[Screenshot grounding data]

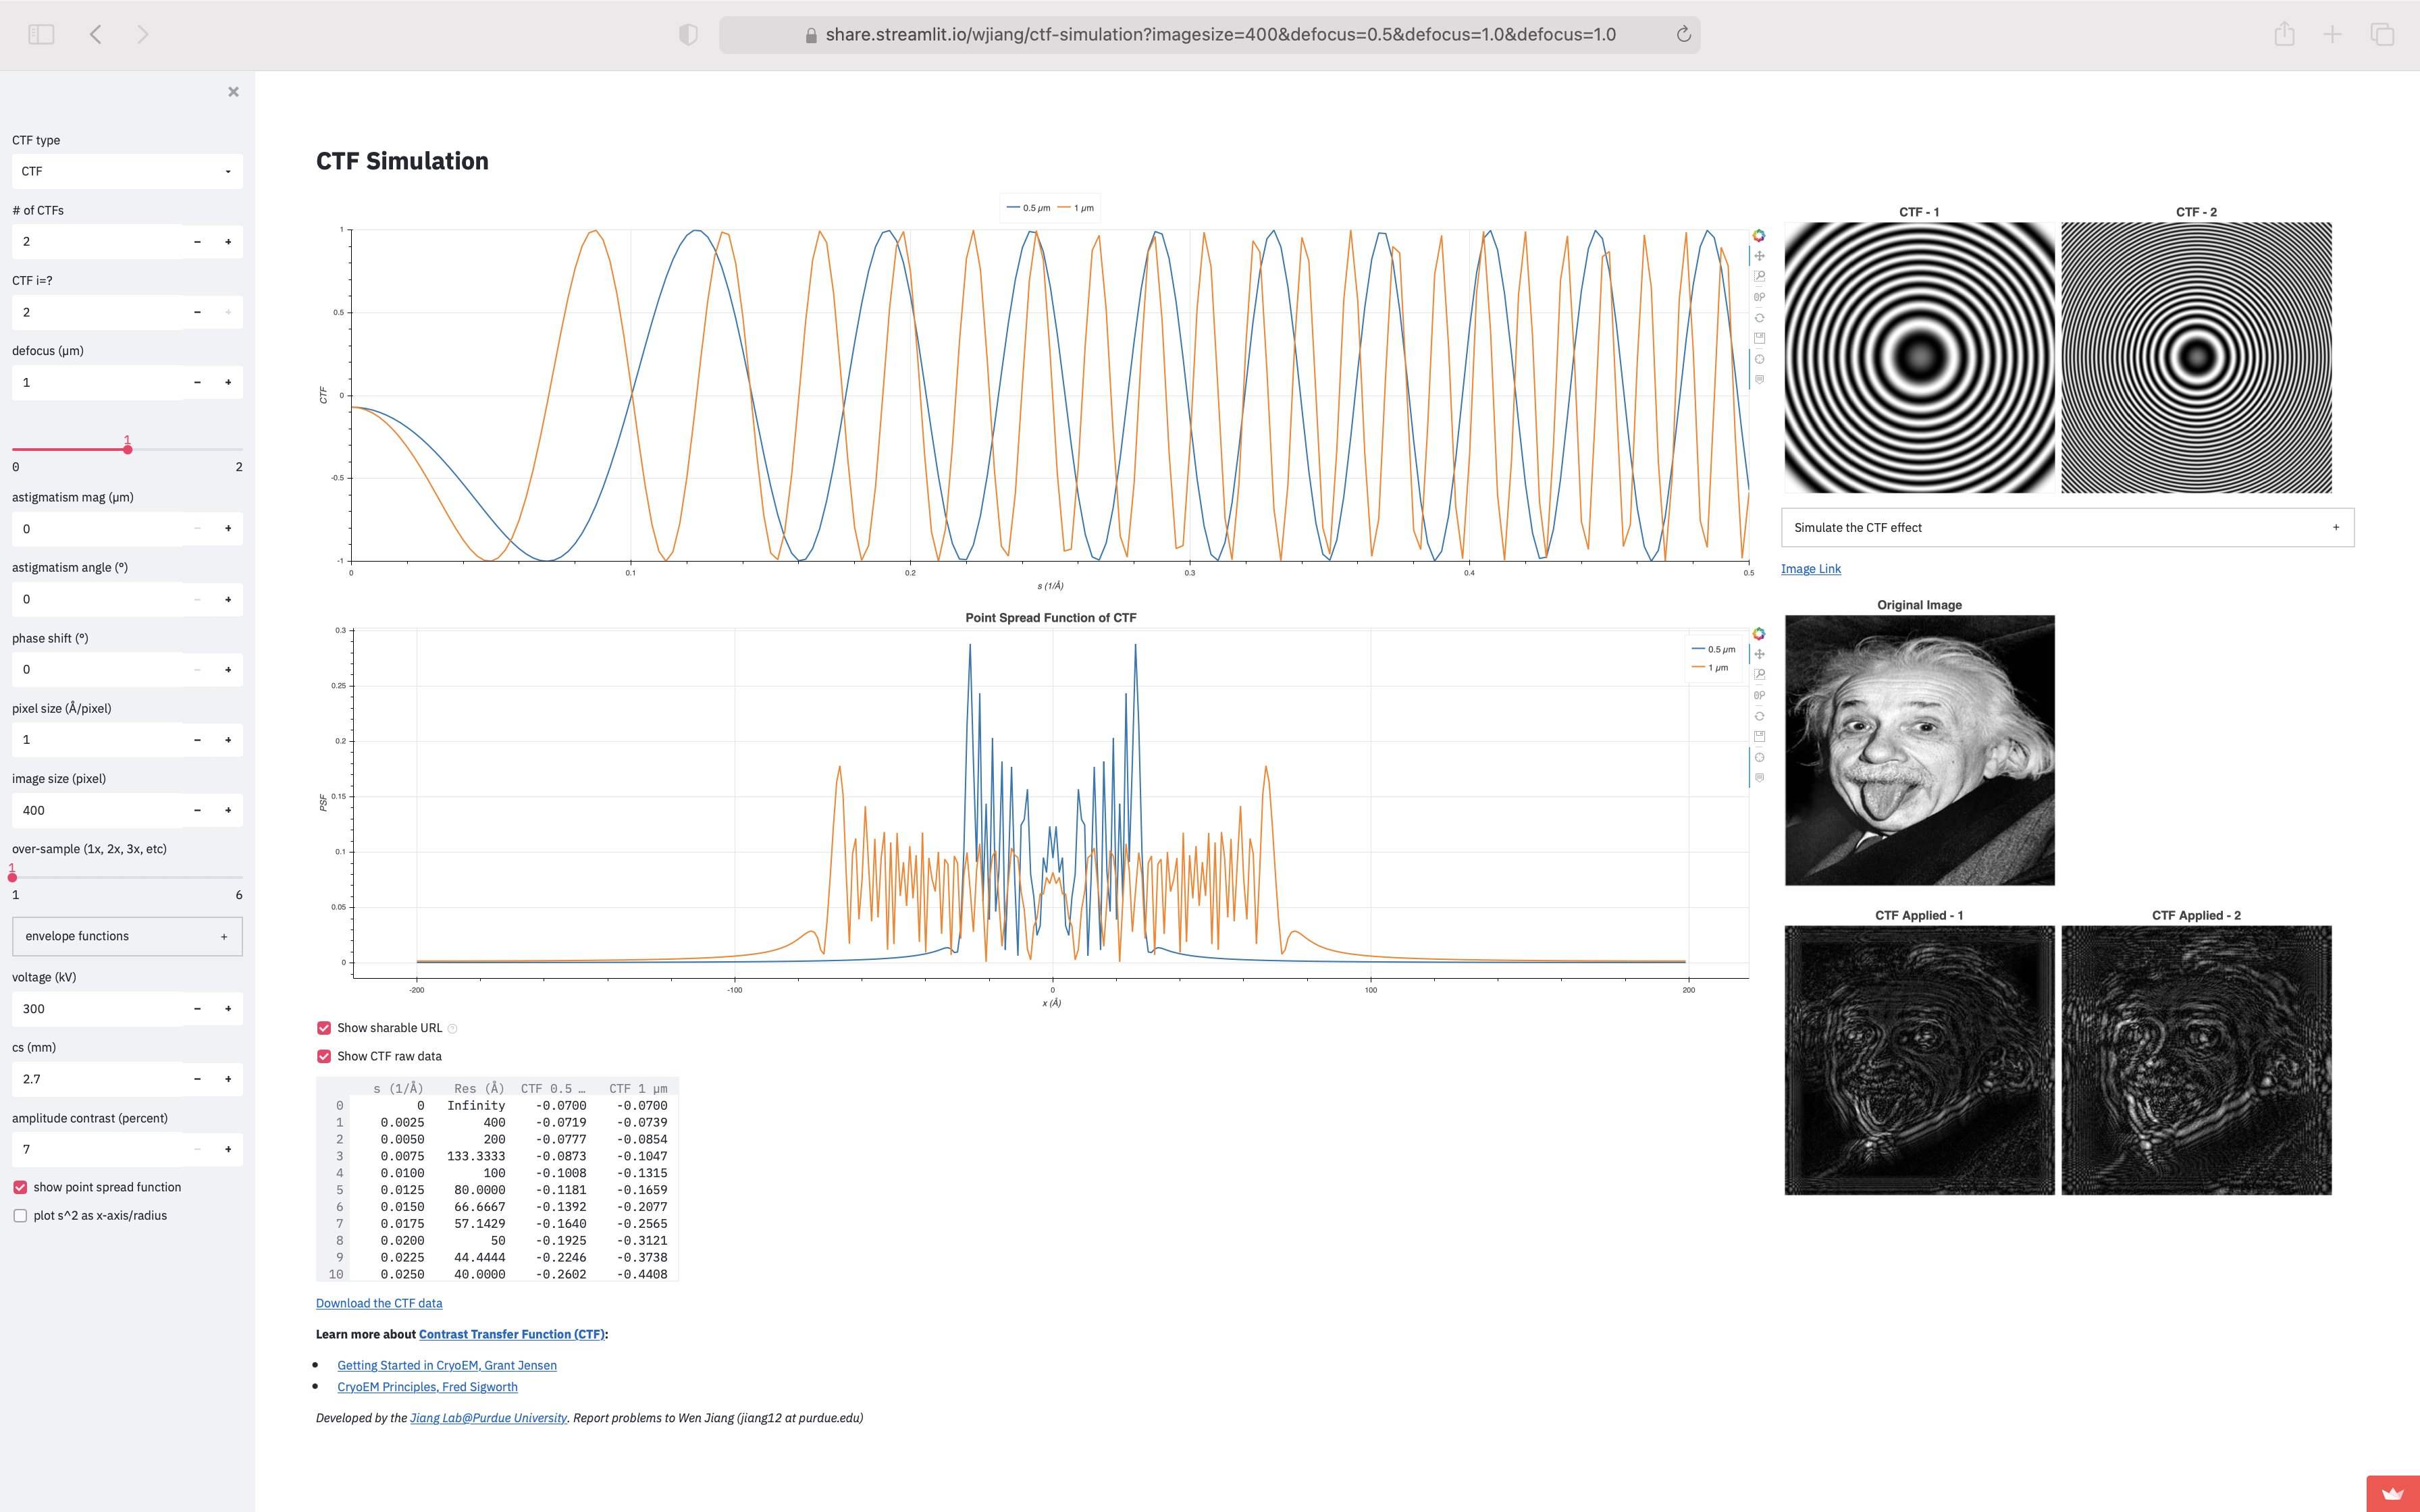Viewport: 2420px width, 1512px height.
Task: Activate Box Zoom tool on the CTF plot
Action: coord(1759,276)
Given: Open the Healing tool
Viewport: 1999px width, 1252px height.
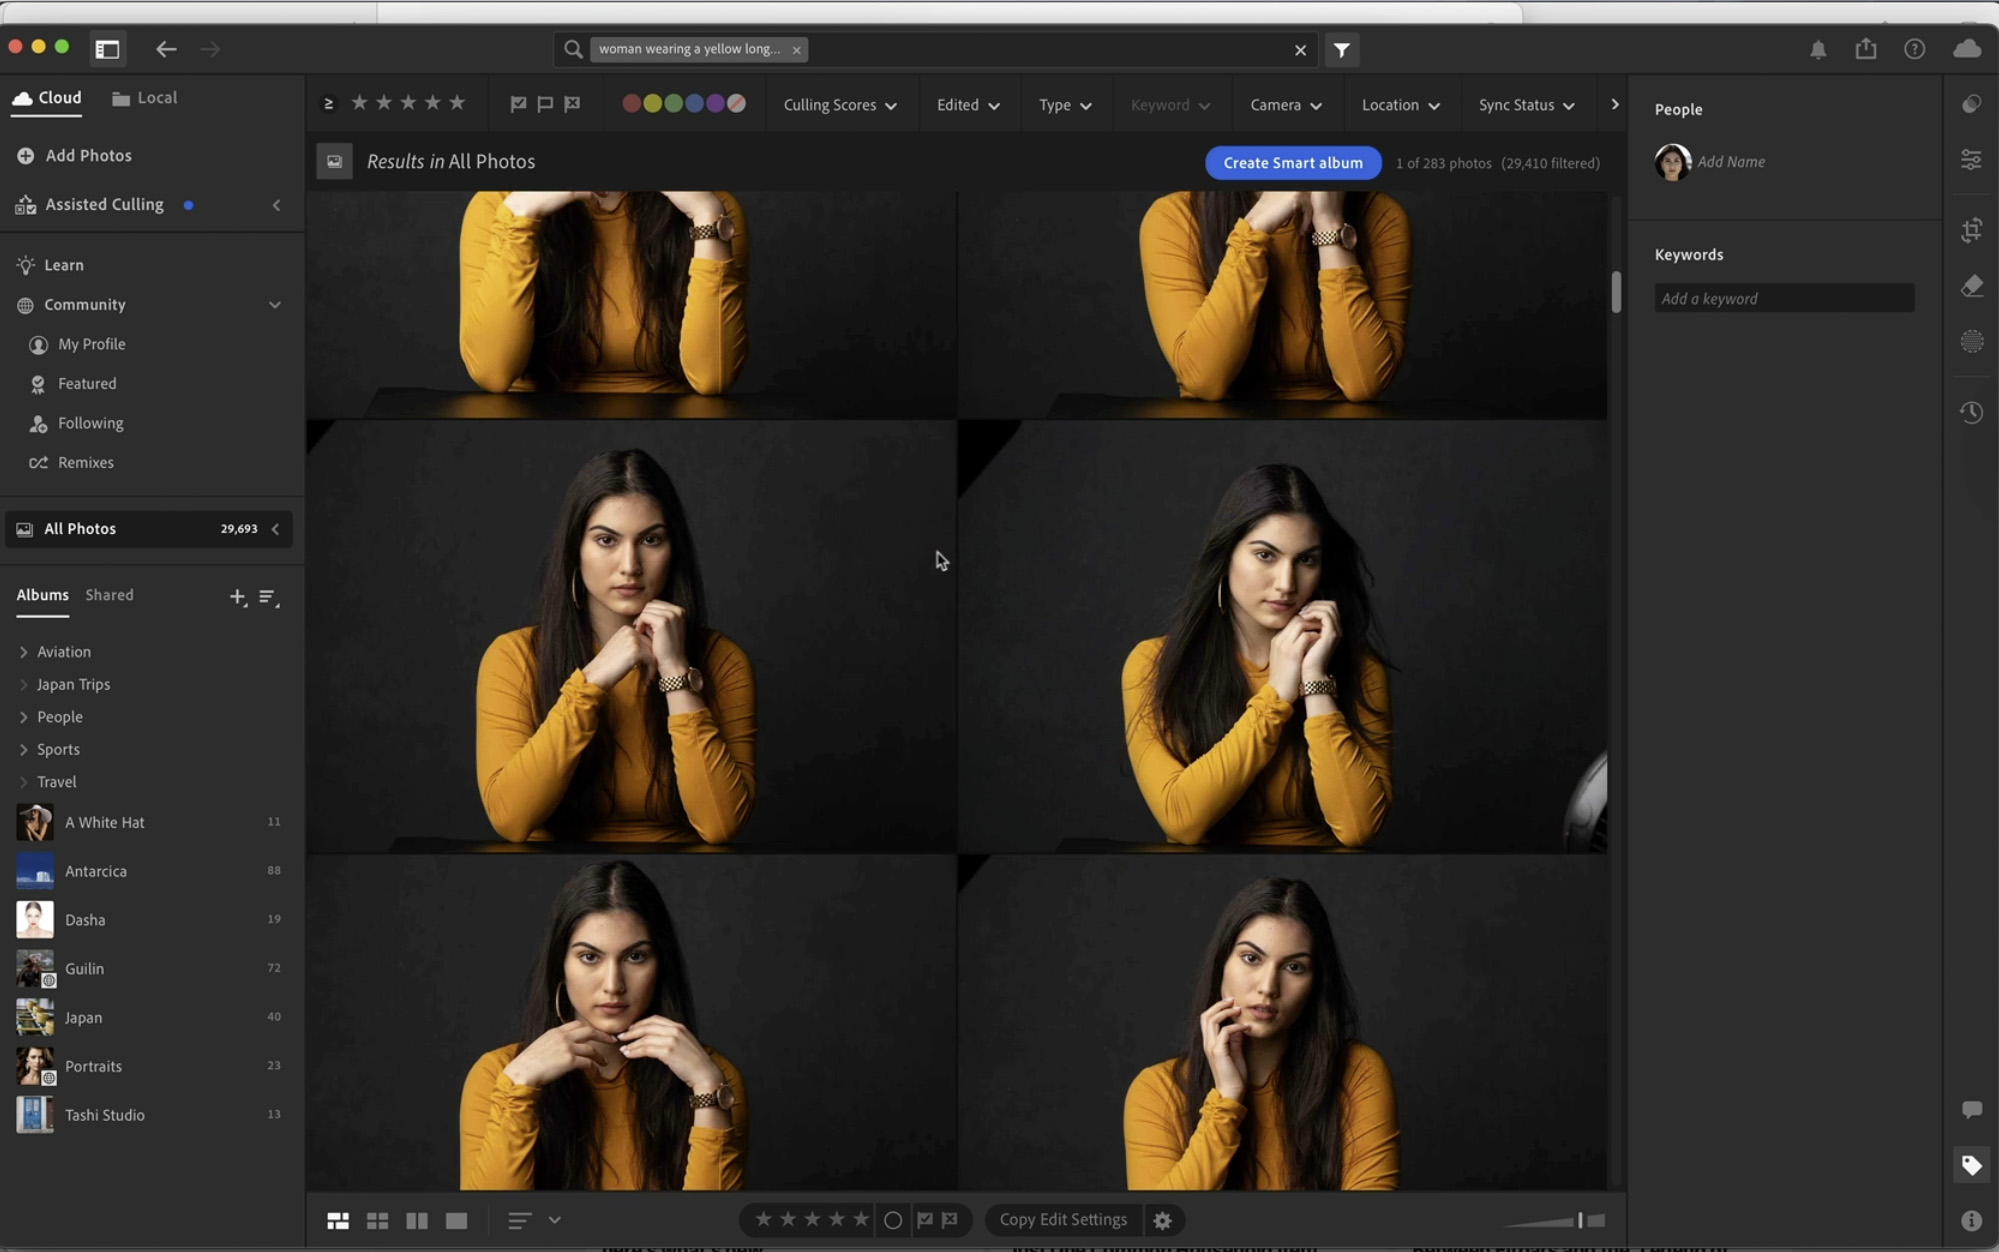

- **What is being asked**
Find the line that contains "Given: Open the Healing tool" and repeat it, along with every line after it to the end of the data, exactly; drop the pictures.

- **Result of the task**
Given: Open the Healing tool
Viewport: 1999px width, 1252px height.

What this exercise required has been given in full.